> Task goal
Find the lines below that contain the word "computer" and count them. Only the number should be given.
··· Input
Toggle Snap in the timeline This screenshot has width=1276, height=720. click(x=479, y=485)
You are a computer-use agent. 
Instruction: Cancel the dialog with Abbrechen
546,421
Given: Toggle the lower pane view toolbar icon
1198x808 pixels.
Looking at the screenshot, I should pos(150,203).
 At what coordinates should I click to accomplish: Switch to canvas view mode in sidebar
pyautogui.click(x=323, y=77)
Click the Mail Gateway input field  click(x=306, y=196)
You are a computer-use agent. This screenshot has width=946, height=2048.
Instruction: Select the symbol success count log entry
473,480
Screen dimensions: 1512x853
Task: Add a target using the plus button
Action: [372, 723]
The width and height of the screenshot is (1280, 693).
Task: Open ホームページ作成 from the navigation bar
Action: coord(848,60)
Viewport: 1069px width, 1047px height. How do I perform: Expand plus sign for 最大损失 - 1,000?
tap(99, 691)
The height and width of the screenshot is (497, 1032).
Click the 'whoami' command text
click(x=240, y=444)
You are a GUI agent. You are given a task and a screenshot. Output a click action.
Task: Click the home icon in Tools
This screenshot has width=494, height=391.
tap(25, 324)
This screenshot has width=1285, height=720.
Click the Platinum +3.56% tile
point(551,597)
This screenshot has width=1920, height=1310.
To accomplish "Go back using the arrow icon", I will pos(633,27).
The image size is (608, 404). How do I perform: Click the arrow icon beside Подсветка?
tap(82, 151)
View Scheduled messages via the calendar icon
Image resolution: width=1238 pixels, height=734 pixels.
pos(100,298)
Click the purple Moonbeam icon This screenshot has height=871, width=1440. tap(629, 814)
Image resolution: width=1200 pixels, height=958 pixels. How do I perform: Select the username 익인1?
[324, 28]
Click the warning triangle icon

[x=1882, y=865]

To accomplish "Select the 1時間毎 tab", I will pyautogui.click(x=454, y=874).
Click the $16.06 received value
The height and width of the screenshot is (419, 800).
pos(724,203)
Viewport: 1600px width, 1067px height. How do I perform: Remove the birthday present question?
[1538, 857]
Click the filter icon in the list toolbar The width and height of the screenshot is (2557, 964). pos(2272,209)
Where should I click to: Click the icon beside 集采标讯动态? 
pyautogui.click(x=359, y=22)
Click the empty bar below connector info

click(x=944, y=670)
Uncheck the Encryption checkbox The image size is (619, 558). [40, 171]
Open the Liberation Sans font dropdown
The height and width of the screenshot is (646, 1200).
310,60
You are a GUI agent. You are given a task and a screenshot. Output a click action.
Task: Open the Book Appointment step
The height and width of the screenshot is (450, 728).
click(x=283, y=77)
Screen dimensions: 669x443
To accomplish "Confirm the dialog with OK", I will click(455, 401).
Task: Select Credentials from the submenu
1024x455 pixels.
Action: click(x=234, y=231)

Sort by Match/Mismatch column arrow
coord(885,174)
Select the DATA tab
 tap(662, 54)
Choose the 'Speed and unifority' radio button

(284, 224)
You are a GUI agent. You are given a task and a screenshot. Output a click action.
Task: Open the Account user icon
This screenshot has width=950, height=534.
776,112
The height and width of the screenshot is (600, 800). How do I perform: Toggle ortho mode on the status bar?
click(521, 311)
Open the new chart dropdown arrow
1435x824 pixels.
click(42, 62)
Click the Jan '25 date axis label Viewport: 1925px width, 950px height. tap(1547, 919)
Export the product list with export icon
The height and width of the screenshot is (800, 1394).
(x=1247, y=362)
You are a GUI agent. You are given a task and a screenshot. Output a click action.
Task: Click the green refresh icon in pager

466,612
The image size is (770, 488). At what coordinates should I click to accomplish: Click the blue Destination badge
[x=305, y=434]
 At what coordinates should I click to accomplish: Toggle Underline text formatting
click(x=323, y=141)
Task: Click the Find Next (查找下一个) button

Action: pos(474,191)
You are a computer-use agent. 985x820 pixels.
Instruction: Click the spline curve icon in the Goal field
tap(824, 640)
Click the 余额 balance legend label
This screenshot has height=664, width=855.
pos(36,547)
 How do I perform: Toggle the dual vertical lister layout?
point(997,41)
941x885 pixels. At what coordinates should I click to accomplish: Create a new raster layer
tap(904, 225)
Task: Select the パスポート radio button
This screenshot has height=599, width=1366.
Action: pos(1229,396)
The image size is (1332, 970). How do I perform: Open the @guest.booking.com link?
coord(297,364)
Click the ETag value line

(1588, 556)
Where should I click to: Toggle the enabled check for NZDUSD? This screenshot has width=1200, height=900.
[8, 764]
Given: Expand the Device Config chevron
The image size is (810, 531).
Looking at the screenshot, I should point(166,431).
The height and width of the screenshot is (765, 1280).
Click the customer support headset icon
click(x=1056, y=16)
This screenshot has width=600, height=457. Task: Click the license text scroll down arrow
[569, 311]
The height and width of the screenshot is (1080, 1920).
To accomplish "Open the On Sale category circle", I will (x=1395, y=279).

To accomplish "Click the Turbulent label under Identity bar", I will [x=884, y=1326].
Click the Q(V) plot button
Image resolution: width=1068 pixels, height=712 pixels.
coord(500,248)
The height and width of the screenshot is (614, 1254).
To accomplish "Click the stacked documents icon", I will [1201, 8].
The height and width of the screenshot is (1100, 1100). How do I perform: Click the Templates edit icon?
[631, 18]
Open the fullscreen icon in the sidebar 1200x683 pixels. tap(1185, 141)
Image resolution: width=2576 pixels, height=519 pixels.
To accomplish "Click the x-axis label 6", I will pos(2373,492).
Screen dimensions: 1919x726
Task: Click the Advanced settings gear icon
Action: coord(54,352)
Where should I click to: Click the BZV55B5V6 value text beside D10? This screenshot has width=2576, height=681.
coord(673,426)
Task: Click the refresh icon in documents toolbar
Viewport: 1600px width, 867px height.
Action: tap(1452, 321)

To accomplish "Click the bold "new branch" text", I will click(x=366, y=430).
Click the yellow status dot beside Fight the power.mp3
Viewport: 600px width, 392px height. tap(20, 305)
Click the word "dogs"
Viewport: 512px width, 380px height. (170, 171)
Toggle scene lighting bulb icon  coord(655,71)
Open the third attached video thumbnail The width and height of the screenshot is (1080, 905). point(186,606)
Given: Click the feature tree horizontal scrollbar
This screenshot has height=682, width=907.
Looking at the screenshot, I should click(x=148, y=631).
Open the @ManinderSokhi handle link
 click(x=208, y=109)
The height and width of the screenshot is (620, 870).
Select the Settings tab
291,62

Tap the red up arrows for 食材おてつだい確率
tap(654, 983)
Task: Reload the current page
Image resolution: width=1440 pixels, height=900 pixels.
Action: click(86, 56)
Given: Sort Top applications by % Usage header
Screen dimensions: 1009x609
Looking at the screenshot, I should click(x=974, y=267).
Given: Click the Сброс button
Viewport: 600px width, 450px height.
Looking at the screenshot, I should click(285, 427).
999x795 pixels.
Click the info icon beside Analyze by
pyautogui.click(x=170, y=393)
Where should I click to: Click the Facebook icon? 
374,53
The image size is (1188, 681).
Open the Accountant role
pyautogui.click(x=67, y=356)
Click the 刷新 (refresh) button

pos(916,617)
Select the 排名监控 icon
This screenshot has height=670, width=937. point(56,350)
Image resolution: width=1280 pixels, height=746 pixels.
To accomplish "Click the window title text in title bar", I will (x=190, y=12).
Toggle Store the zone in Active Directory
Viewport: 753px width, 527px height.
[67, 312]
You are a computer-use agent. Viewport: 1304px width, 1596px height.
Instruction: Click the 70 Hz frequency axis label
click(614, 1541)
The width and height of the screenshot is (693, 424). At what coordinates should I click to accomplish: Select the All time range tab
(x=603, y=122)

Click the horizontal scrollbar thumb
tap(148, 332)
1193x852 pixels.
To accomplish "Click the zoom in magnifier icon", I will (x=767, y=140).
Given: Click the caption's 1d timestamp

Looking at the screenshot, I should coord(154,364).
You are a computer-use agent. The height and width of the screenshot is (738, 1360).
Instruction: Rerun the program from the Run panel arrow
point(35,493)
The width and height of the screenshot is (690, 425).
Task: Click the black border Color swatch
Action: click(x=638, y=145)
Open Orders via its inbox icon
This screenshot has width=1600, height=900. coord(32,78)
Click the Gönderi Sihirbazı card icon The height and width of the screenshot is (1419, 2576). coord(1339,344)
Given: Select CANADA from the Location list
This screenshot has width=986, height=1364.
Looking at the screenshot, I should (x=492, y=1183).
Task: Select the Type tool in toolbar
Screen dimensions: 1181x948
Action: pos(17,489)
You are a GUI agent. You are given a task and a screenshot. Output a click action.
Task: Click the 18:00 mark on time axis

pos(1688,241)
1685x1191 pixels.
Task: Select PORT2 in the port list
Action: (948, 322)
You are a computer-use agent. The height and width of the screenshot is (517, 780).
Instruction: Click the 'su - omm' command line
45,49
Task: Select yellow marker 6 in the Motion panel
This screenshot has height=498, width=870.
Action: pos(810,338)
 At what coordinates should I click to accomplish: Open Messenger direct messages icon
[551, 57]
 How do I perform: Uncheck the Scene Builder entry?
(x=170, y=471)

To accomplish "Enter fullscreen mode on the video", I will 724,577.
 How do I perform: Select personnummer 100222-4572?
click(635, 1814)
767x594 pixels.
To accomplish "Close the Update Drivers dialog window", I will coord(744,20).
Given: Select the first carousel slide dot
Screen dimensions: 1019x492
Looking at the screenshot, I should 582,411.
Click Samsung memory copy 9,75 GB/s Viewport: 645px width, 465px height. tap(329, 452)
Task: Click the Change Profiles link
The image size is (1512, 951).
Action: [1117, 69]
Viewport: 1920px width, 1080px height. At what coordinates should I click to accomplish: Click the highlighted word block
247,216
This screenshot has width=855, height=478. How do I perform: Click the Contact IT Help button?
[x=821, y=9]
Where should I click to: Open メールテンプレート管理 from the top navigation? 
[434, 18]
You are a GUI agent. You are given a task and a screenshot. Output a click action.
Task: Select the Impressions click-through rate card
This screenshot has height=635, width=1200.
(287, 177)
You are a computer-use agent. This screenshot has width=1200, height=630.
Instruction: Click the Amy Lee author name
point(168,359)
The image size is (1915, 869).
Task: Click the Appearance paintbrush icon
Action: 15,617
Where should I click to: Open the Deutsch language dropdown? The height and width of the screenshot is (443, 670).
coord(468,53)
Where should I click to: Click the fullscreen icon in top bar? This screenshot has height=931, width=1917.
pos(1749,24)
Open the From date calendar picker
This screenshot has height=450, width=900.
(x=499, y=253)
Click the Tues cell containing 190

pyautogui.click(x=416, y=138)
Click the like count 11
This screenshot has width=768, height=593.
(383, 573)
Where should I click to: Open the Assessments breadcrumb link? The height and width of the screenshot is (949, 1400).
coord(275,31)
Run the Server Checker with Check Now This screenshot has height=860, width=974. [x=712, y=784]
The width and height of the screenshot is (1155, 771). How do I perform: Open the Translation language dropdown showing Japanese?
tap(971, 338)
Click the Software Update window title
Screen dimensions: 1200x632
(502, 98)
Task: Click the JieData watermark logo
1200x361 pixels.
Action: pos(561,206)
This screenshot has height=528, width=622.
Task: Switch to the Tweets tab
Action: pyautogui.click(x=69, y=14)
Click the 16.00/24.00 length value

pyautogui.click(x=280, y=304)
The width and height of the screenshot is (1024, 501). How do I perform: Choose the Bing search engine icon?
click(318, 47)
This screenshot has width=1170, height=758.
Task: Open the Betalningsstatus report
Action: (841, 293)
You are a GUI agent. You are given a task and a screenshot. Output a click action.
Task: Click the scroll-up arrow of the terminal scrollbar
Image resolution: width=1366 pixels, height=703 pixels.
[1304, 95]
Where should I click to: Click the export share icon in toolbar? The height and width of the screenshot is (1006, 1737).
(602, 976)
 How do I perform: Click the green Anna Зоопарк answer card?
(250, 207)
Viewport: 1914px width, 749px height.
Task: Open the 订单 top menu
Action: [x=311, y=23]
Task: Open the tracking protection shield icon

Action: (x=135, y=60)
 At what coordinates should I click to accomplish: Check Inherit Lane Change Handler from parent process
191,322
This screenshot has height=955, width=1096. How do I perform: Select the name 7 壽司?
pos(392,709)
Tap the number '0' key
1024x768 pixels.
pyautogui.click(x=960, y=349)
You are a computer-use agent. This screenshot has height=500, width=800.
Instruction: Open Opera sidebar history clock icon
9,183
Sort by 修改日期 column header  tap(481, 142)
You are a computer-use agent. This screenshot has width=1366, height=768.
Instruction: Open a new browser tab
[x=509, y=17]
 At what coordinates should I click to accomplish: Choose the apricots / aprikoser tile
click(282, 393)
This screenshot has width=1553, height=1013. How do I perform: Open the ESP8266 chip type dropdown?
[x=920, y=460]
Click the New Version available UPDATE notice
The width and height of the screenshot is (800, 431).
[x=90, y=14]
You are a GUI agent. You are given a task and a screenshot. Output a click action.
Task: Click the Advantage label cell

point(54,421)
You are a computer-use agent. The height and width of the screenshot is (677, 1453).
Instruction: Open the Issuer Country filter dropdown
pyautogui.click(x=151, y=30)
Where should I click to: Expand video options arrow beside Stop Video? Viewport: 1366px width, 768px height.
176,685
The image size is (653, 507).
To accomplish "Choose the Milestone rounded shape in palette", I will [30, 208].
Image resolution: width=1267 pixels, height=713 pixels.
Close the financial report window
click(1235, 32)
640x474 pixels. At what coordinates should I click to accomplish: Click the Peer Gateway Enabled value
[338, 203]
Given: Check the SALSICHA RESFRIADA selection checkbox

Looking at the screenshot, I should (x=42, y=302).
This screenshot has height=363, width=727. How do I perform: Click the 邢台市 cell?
······
> Answer area
10